バードクラッシュは侮れない(それが宇宙だとしても)
聖痛による痛みを何とか乗り越えたレイたち3人は、それぞれブラックタイガーの砲台を操作する。
レイとゴーティマは、それぞれ目をつぶり、意識を集中させて、言う。
「とりあえず、こんな感じに砲身に魔力を流して…魔光線、発射!」
「行くぞ、我も。…実弾か、これは。こうだな、ならば。魔宙花火、発射!」
レイの放つ光線が四方に散らばりテンシたちの光の輪を射抜く。
その生き残りを、ゴーティマの放った実弾からの魔力の爆発が蹴散らす。
それを見て、自らは操縦席からしか操作できないガーゼインが、苦笑いを浮かべながら、言う。
「全く、下手なアタイの部下よりも、思いのままに砲台を操っちまってさ。でも、宇宙一の魔銃使いの、このアタイも負けてられないっての。
行くぞ、魔動砲。全てを灰燼に帰せ!」
その掛け声とともに、少し前からうなり声をあげてスタンバイ状態にあったブラックタイガーの主砲から、極太の青い光線が、テンシ族の集団の中心に向けて迫っていく。
----
テンシ族の族長、アンジェラは、相手の思わぬ反撃に焦っていた。聖痛の発動に魔力を回していたため、結界を維持できなくなっていたからだ。

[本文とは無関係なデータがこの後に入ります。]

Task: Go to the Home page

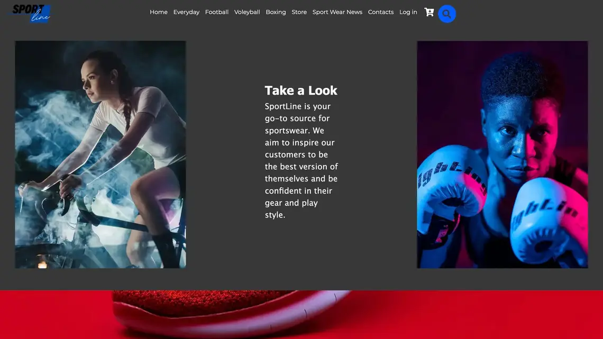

そんな中、自らに、ブラックタイガーの口から発せられた青く猛き光が迫る。
「くっ…ならば!」
全てのテンシを守るだけの結界を張ることはできないと判断した彼女は、自分の周囲にいる、生き残りの二割のテンシにほぼ全ての魔力を集中させ、彼らだけを守る選択的な結界を張る。
青い光が直撃し、逸れ、結界の外側のテンシたちを焼き払っていく。
結界が震える。
結界の端の方が、光によって少しずつ削られ、結界ギリギリにいるテンシが巻き込まれる。
結界が震える。
結界にヒビが入っていく。
「ここまでか?」
アンジェラは覚悟を決める。
しかし、結界が破れるより前に、青い光は弱っていく。
----
「ちっ、アタイの魔動砲を結界で防ぎやがったようだね。最大出力なら小さめの惑星ぐらいは吹き飛ばせるってのに…」
魔動砲の光が拡散するさまを見て、ガーゼインは言う。
その魔動砲の光が収まる。
「やっぱり…」
ガーゼインが唇をかむ。
すると、テンシ族の思念が、再び流れ込んでくる。
『危ないところでした。こんなに追い詰められたのは、初めてですよ。感動しました。
本当に惜しいことです。あなた方が禁術使いの肩を持っていることは。
ですから、せめて私は、あなた方に敬意を表して、あなた方を殺す前に名を名乗りましょう。我が名は、アンジェラ。テンシ族の族長です。
若いころは禁術を破った魔宙皇国の皇族を、一人で狩りに行ったこともありましたっけ。ですから、今でも噂は残っていると思います。この我が名に恐怖するといい。
しかし、困ったものです。お陰様で、凱旋パーティーの喜びが、本来の4.9%まで減ってしまいました。
この穴埋めは、せめてあなた方の苦しみを見せてもらうことによって、行うとしましょう。
テンシ族の本来の機動性を見せるべき時が来たようです。
皆の者、散れ、削れ、揺らせ、切り裂け。彼らが一人残らず苦痛に身悶えるまで』
テンシたちが散開し、高速で宇宙戦艦に体当たりして揺さぶりをかけたり、艦船に微細な穴を開けて酸素を流出させたり、砲台の方針をゆがめて使い物にならなくしたり、と即死ではないが敵を絶望に追いやる攻撃を繰り出していく。
「速いわね…」
「しかり」
「ちっ、ここが艦船じゃなければ、アタイの銃で何とかできたってのに…」
揺らされながら、レイたちは、三者三様の反応を示す。
「今は大丈夫でも、墜とせなければ勝ちはない。ガーゼイン、残った砲台で何とかできないかしら?」
「厳しいね。出来なくはないけど、仲間も巻き込んじまうから…」
レイは、ため息をついて、ポツリと言う。
「リンがいれば…」
助けて、リン。
声にならぬその言葉が、脳裏をよぎる。